Elsevier

Information Sciences

Volume 259, 20 February 2014, Pages 252-268
Information Sciences

Bayesian classifiers based on probability density estimation and their applications to simultaneous fault diagnosis

https://doi.org/10.1016/j.ins.2013.09.003Get rights and content

Abstract

A key characteristic of simultaneous fault diagnosis is that the features extracted from the original patterns are strongly dependent. This paper proposes a new model of Bayesian classifier, which removes the fundamental assumption of naive Bayesian, i.e., the independence among features. In our model, the optimal bandwidth selection is applied to estimate the class-conditional probability density function (p.d.f.), which is the essential part of joint p.d.f. estimation. Three well-known indices, i.e., classification accuracy, area under ROC curve, and probability mean square error, are used to measure the performance of our model in simultaneous fault diagnosis. Simulations show that our model is significantly superior to the traditional ones when the dependence exists among features.

Introduction

Fault diagnosis is the problem of detecting the potential faults hidden in the observed instances that are related to specific application domains. There are two types of fault diagnosis, i.e., single and simultaneous. In single fault diagnosis, only one fault may appear in an observed instance, while in simultaneous fault diagnosis, multiple faults may appear in an observed instance. Single fault diagnosis has been well studied in the past decade and has been applied to various domains, such as generator winding protection [1], chemical process [18], electrical machine [16], active magnetic bearing [20], power transformer [28], and field air defense gun [2]. Currently, with the development of science/technology, there is a stronger need on the safety and reliability of modern equipments. Unlike the traditional single fault generation, different faults often occur simultaneously in modern equipments due to various factors. Consequentially, these faults may cause serious accidents (e.g., air disasters, marine disasters, explosion accidents, collapse accidents, leakage accidents, and so on) that not only lead to great economic losses but also heavy casualties and environmental pollution. Therefore, an effective methodology is required to recognize the potential simultaneous faults in order to avoid such accidents. However, it is very difficult to conduct simultaneous fault diagnosis accurately and effectively due to the complex combination, mixture, and disturbance of features that reflect the single faults. A comprehensive reference-search finds that only a few literatures [4], [10], [24], [27], [29] exist to tackle this problem. These methods usually use the qualitative causal or quantitative analytical models to identify the simultaneous faults. Although a good solution is provided, these models usually cannot work well in practical applications. Meanwhile, the model parameters are also hard to determine.

The main methodologies for handling simultaneous fault diagnosis include artificial neural networks (ANNs) [4], [24], support vector machines (SVMs) [27], [29], and Dempster–Shafer theory (DST) [10]. Different models have been designed for specific problems, i.e., chemical reactor [4], [24], chemical plant [29], and multi-function rotor [10]. However, there are two disadvantages of the existing models. (1) The computational complexity for learning their parameters are high. Given that N is the size of training set, the training complexities of ANNs, SVMs, and DST are O(N2), O(N3), and O(N2) respectively, which make them unable to deal with large data. (2) They often neglect the necessary dependence among features in the observed instances, which exist in most practical applications. For example, in heart-disease electrocardiogram (ECG) [22], there is strong dependence between indices of vulnerability and heart rate [13]. These limitations motivate our idea in this paper to develop a novel simultaneous fault diagnosis model that can avoid the intractable complexity and take the dependence among features into account.

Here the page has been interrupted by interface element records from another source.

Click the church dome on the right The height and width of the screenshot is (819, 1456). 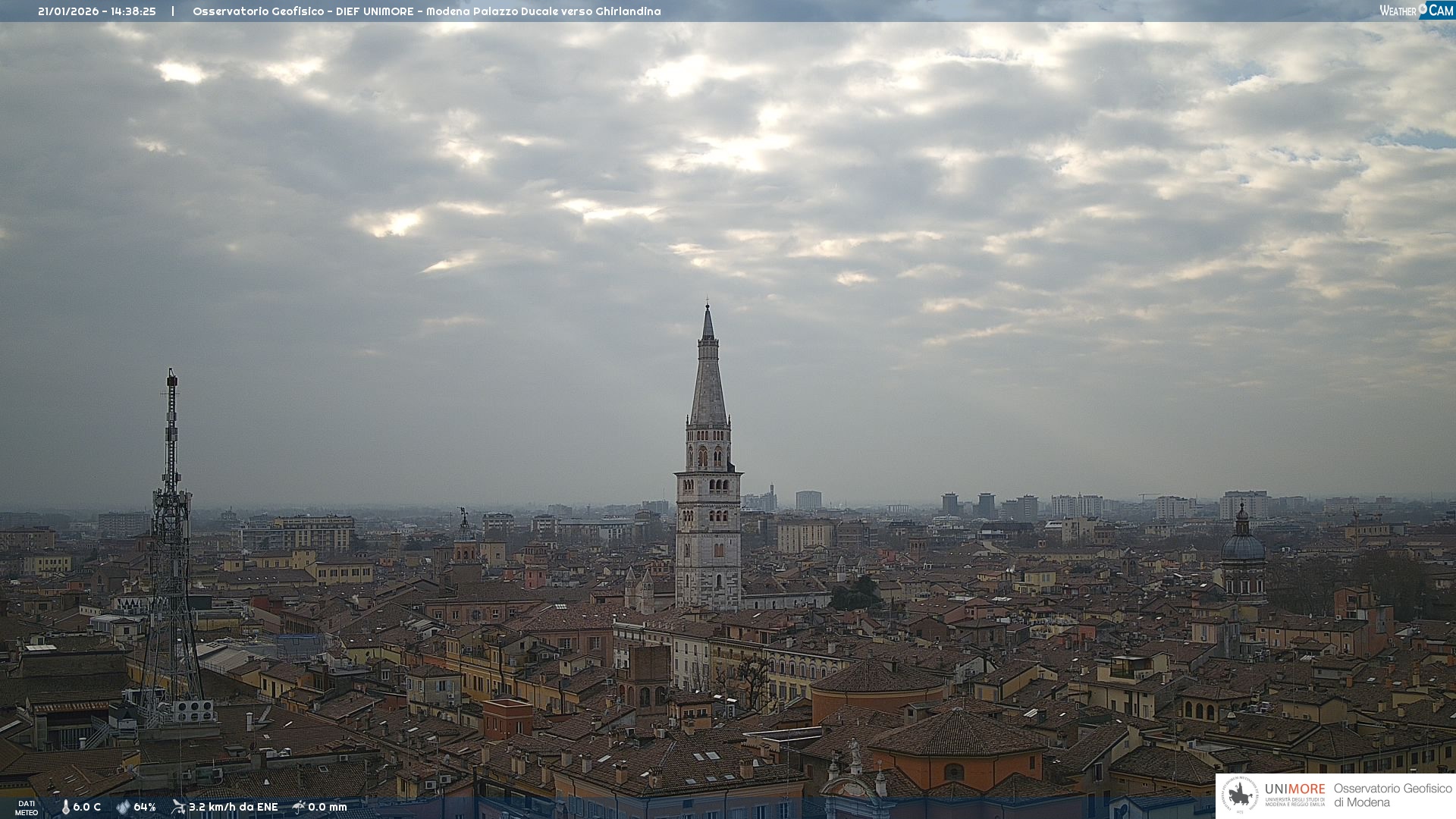(x=1243, y=548)
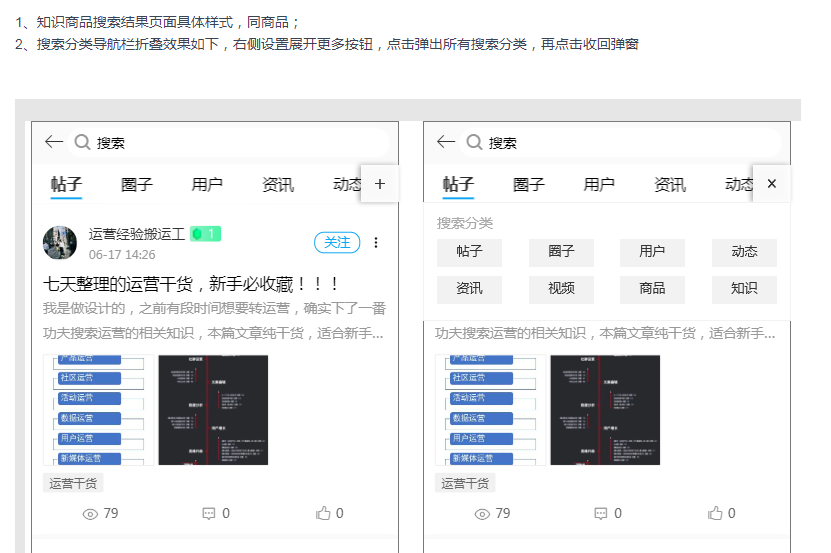Open the dark mind-map thumbnail in left post
The image size is (831, 553).
tap(213, 410)
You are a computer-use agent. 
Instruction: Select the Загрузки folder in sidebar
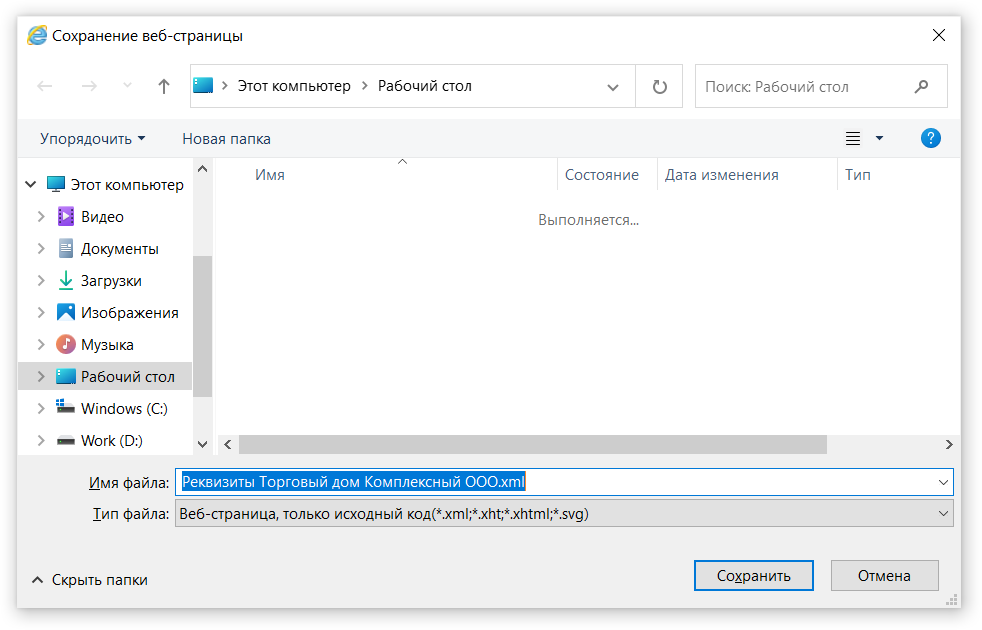(x=111, y=281)

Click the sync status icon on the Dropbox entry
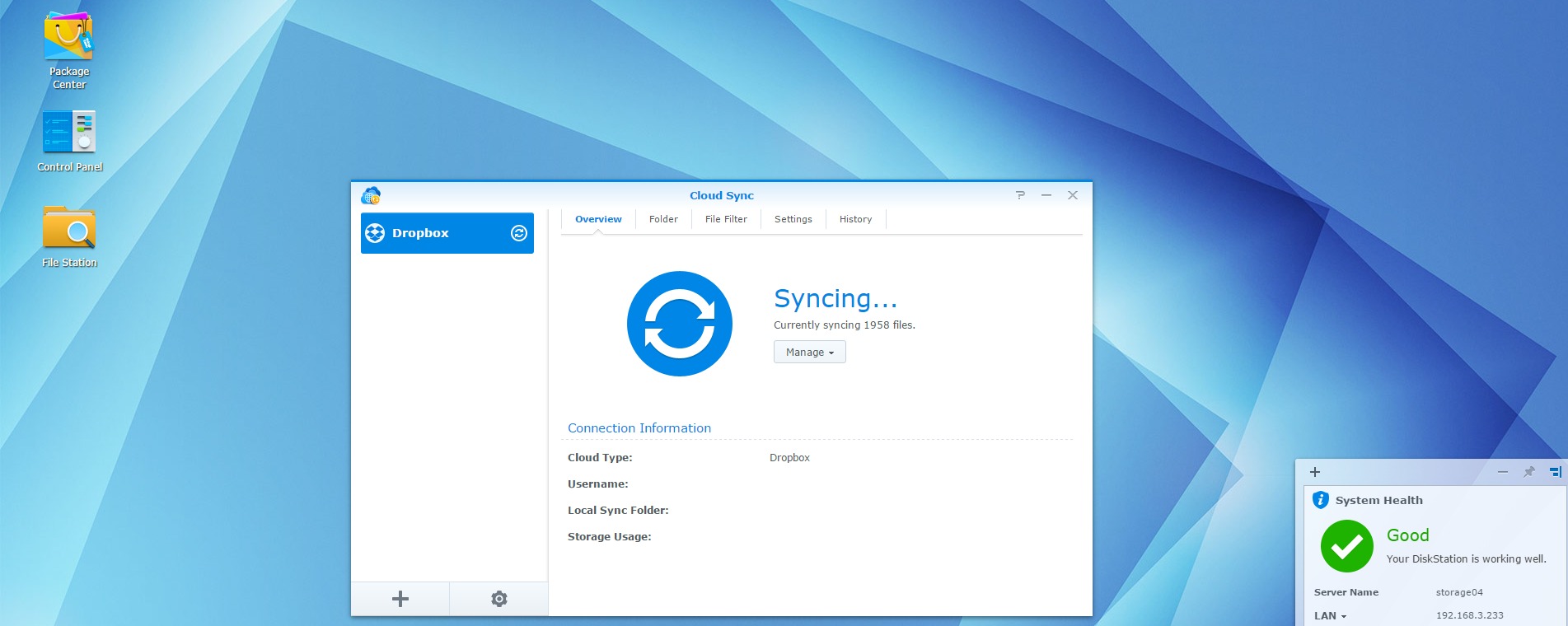(x=519, y=233)
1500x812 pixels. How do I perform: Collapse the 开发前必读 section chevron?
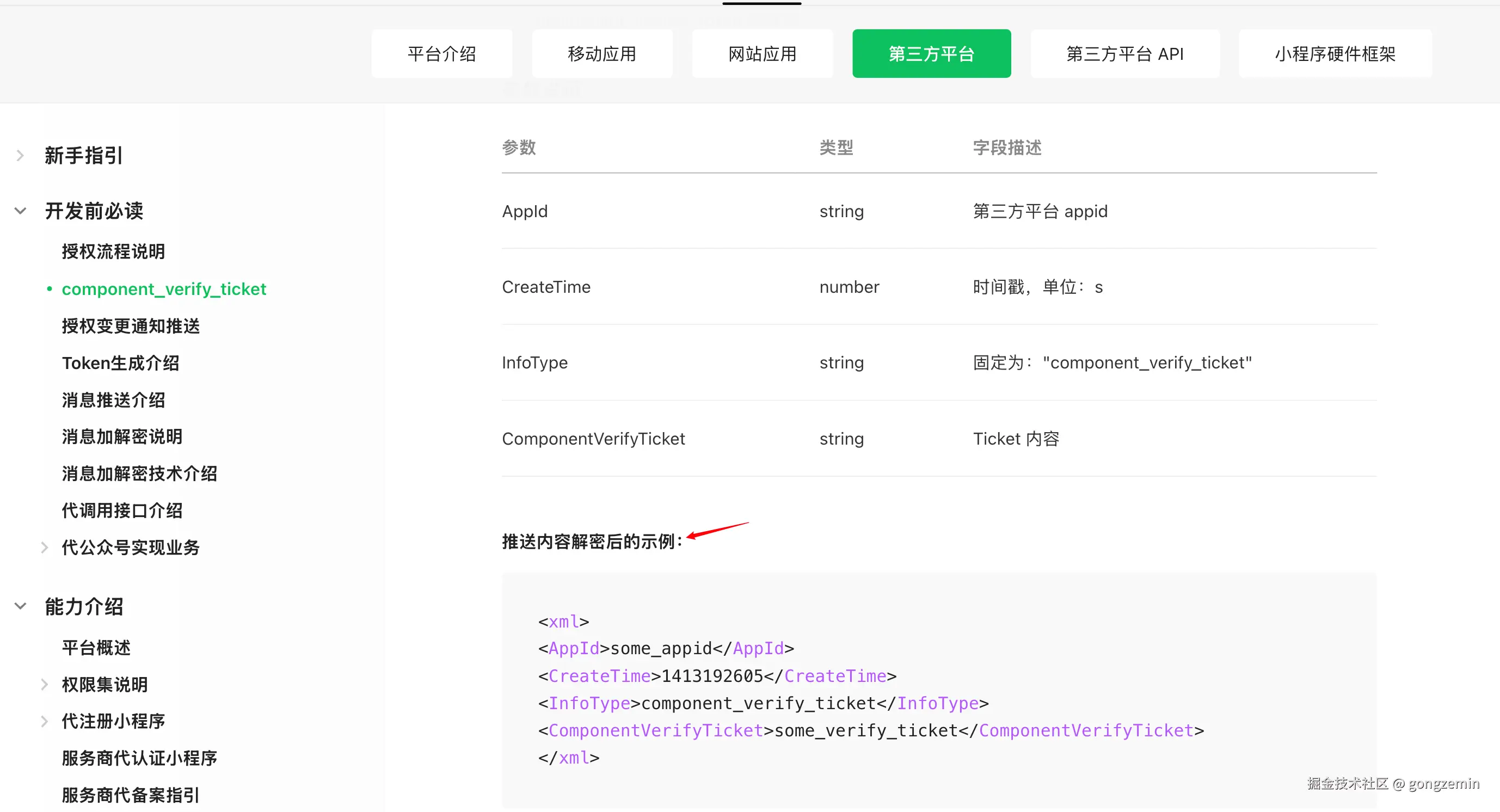[x=20, y=211]
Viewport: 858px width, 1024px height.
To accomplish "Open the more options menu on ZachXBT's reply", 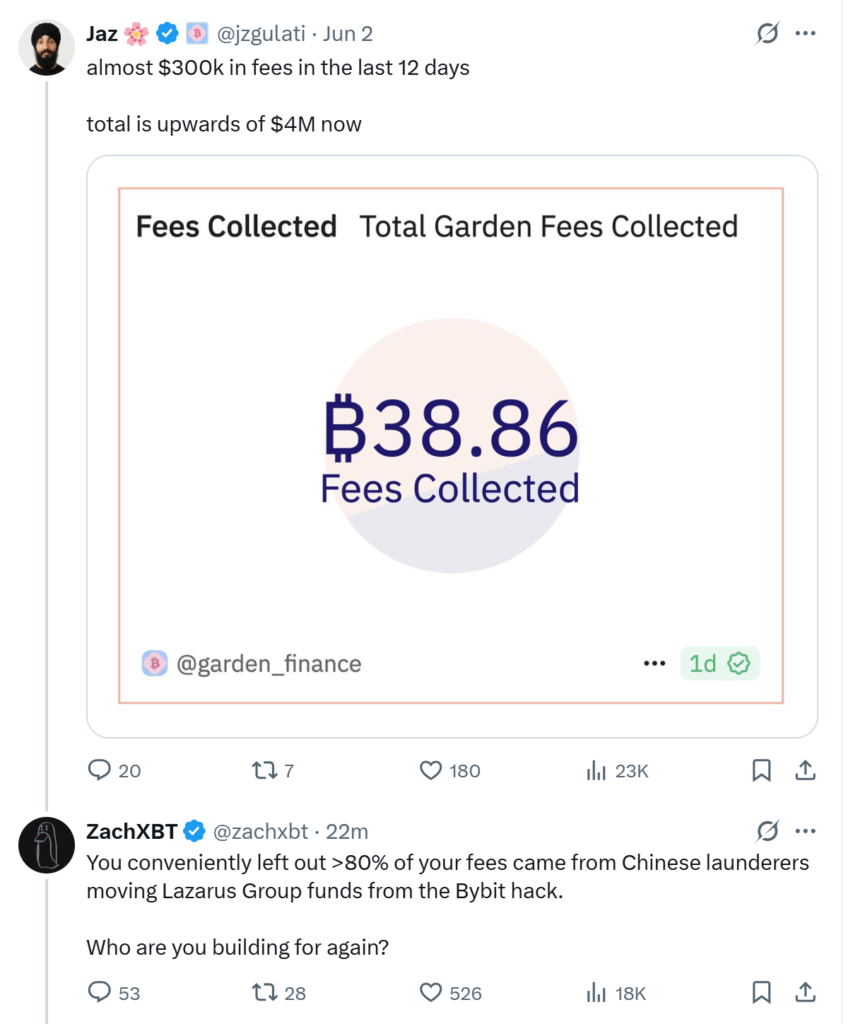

Naive Bayesian classifier (NBC) is a competent tool to deal with large data due to its simplicity, low computational complexity, and less memory requirement [3]. Applying NBC to fault diagnosis is an emergent research topic. Related studies on single fault diagnosis can be found from recent references [9], [12], [15], [17]. To our best knowledge, we are the first one who try to establish a simultaneous fault diagnosis model based on Bayesian classifiers. In order to deal with the dependence among features, a non-naive Bayesian classifier (NNBC) is proposed to diagnose the possible faults hidden in the observed instances. It establishes a model of joint p.d.f. that is estimated by using Parzen windows based on the multivariate kernel function. Specifically, the estimation is completed by seeking an optimal bandwidth for the Parzen window through minimizing the mean integrated squared error between the true p.d.f. and the estimated p.d.f.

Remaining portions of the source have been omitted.